Le diméthoate, un insecticide organophosphoré, déjà interdit pour la plupart des productions mais encore autorisé pour les cerises, a été retiré du marché le 1er février par l'Agence nationale de sécurité sanitaire (Anses). L'Anses pointe des "risques inacceptables" pour le consommateur, les cultivateurs ainsi que pour les oiseaux et les mammifères. Mais les producteurs de cerises français se disent du coup démunis face à la drosophile suzukii, un moucheron invasif arrivé en France vers 2010, qui a pour particularité de s'attaquer aux fruits en train d'arriver à maturité.
Ce moucheron de 2mm, qui se reproduit à une vitesse fulgurante, s'attaque surtout aux fruits rouges, aux tomates, et peut détruire la totalité de la production d'un verger. "Nous risquons de faire faillite. L'Etat a accordé à mon fils le droit de s'installer mais ne lui donne pas les moyens pour lutter contre la drosophile suzukii", déplore François Soubeyran de la FDSEA Ardèche. Ses 20 hectares de cerisiers représentent 96% de son revenu.

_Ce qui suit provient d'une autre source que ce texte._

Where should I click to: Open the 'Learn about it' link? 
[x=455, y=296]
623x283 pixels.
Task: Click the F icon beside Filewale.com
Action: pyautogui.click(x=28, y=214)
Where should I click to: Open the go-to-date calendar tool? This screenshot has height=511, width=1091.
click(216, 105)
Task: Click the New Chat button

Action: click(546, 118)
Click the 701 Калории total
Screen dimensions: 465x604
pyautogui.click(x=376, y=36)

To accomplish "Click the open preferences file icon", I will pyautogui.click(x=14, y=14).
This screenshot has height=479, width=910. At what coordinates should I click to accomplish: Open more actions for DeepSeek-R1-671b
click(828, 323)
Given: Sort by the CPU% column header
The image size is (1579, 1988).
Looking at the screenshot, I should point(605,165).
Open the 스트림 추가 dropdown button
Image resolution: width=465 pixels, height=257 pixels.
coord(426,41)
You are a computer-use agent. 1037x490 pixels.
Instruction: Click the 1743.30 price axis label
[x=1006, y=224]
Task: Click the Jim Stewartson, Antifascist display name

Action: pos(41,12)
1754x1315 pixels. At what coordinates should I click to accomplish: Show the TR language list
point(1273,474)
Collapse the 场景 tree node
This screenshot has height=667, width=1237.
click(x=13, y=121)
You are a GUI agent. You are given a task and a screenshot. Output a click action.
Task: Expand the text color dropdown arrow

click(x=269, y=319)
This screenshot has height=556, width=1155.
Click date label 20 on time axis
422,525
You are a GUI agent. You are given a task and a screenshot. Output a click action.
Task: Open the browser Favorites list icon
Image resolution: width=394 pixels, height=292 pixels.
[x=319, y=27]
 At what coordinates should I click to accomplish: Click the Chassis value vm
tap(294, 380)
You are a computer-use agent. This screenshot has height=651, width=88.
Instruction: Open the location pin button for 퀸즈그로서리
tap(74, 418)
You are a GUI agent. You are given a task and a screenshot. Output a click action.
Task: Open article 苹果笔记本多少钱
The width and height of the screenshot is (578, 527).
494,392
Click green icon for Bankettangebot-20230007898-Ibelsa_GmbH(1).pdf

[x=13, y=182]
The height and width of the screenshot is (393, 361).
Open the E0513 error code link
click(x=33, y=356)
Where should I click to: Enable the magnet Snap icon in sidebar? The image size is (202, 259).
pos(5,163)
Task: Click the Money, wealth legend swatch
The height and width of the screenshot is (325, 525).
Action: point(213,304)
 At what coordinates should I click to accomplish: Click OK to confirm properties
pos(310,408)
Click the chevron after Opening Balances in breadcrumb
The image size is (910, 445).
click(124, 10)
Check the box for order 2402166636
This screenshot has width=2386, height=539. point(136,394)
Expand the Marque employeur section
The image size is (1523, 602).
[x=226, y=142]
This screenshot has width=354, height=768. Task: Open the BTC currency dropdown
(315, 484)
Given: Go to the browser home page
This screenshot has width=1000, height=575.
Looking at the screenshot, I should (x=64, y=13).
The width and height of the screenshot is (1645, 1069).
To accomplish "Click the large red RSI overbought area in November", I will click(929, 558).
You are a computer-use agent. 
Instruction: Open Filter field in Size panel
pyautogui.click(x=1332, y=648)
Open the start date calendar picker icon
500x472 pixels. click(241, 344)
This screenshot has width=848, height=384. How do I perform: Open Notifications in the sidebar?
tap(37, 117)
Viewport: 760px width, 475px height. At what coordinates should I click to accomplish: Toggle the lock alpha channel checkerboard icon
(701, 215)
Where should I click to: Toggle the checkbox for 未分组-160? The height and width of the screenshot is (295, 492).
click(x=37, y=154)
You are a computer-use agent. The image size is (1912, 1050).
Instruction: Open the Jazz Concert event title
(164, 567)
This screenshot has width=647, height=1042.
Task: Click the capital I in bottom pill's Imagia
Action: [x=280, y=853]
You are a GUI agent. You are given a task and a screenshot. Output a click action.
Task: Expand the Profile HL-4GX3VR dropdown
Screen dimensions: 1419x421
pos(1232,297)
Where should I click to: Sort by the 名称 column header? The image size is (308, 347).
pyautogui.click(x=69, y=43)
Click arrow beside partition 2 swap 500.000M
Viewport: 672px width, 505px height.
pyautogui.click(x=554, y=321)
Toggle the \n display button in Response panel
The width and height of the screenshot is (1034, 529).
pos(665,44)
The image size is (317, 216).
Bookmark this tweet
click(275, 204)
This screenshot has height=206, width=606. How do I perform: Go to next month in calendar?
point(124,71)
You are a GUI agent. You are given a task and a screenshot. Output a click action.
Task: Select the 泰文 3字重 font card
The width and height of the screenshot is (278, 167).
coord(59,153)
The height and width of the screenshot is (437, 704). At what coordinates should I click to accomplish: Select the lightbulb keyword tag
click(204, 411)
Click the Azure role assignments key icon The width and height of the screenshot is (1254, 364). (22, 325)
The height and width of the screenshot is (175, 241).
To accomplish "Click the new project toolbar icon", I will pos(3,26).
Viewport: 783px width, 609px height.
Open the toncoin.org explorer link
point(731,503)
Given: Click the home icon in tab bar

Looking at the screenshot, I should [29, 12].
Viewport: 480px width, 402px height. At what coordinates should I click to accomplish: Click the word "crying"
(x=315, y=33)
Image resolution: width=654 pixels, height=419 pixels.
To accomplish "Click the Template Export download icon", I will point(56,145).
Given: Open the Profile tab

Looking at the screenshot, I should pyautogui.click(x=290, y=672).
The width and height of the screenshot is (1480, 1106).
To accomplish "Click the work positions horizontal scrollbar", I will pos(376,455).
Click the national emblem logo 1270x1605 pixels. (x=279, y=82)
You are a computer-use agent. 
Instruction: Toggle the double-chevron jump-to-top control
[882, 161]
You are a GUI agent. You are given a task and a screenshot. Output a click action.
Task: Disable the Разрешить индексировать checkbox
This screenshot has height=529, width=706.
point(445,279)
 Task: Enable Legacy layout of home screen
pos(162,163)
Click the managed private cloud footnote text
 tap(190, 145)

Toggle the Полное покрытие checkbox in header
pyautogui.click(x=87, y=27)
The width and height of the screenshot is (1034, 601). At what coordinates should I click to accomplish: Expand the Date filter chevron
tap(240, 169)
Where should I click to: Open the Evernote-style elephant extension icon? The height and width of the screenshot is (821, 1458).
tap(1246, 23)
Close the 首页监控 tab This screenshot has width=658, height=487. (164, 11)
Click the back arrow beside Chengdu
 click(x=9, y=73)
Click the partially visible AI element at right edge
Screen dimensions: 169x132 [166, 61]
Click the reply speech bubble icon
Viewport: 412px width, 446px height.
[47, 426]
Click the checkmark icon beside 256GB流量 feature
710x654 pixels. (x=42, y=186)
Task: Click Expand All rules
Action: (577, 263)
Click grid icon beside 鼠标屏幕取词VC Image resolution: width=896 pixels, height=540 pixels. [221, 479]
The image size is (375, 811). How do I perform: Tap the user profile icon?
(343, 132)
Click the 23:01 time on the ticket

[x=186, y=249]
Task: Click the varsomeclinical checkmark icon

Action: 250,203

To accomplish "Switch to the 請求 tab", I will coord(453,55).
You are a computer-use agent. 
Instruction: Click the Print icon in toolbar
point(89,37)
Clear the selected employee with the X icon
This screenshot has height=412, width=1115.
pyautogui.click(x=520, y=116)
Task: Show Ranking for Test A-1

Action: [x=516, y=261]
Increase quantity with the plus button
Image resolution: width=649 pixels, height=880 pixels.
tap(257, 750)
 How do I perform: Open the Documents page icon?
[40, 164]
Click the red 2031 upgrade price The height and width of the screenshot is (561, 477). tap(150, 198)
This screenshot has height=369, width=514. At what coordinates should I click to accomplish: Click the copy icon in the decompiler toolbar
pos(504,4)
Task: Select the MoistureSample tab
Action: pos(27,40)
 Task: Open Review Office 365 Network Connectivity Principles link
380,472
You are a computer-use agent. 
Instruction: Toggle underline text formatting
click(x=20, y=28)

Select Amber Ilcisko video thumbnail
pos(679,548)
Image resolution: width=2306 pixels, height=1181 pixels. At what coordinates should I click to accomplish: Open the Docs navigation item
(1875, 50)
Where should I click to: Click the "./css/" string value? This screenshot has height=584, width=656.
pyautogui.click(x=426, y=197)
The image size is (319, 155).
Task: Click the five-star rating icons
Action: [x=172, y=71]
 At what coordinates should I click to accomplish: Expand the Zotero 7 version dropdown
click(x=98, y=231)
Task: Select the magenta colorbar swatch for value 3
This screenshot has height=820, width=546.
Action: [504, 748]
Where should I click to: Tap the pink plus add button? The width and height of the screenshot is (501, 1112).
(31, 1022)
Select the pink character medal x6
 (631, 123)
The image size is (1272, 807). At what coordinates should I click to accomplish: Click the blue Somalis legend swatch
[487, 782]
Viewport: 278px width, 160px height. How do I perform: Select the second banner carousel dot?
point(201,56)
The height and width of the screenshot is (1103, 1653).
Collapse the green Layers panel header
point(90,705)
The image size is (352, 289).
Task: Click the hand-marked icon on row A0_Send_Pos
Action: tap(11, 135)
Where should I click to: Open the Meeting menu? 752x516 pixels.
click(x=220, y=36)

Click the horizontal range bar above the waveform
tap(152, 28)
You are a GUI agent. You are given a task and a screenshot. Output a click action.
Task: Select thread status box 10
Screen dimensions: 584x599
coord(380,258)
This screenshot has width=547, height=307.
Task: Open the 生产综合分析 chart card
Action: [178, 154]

Les alternatives sont coûteuses
D'autres molécules chimiques peuvent être utilisées, comme les spinosines ou le cyantraniliprole, mais "elles sont 8 à 10 fois plus chères que le diméthoate et peu efficaces étant donné la rapidité de reproduction du moucheron", explique Emmanuel Aze de la Confédération paysanne. Les filets anti-insectes qui pourraient servir de parade coûtent bien trop cher: 20 à 30.000 euros/hectare. "Je me pose la question de régler le problème à la tronçonneuse, comme beaucoup", et de se concentrer sur d'autres fruits moins problématiques, regrette M. Aze, pourtant très concerné par l'environnement, qui a renoncé à utiliser le diméthoate au vu de sa toxicité élevée.
"Le diméthoate reflète de manière très explicite que pour sortir des pesticides, il y a un problème de coût", regrette-t-il. "Si on ne fait rien, on aura plus de cerises en France dans trois ans", estime carrément Luc Barbier, président de la section fruits de la FNSEA, syndicat majoritaire. Non seulement parce que les arboriculteurs risquent d'abandonner les cerises. Mais aussi parce que les importations, qui représentent déjà la moitié de la consommation française de cerises, pourraient grimper en flèche depuis les pays où le diméthoate est encore autorisé, comme en Espagne ou en Turquie.
Le gouvernement demande à l'Union Européenne d'agir
La FNSEA, syndicat agricole majoritaire, a donc demandé au ministère de l'Agriculture une dérogation de 120 jours, le temps de pouvoir traiter les cerisiers au diméthoate fin avril-début mai, avant que les cerises ne commencent à rougir et à attirer les moucherons gourmands de sucre.
Stéphane Le Foll a choisi cette semaine une stratégie différente, assurant qu'il s'agit de préserver les intérêts économiques des producteurs tout en protégeant le consommateur. Le ministre a demandé à la Commission européenne d'interdire en urgence le diméthoate dans toute l'UE, ainsi que la mise sur le marché de cerises provenant de pays ou d'Etats membres dans lesquels l'insecticide est autorisé. Sans réponse de Bruxelles d'ici mardi prochain, la France déclenchera une clause de sauvegarde nationale pour interdire la commercialisation dans l'Hexagone de cerises traitées au diméthoate, une mesure très rarement déclenchée.
La Confédération paysanne demande une prise en charge partielle des pertes et un plan national d'aide pour financer l'installation des filets.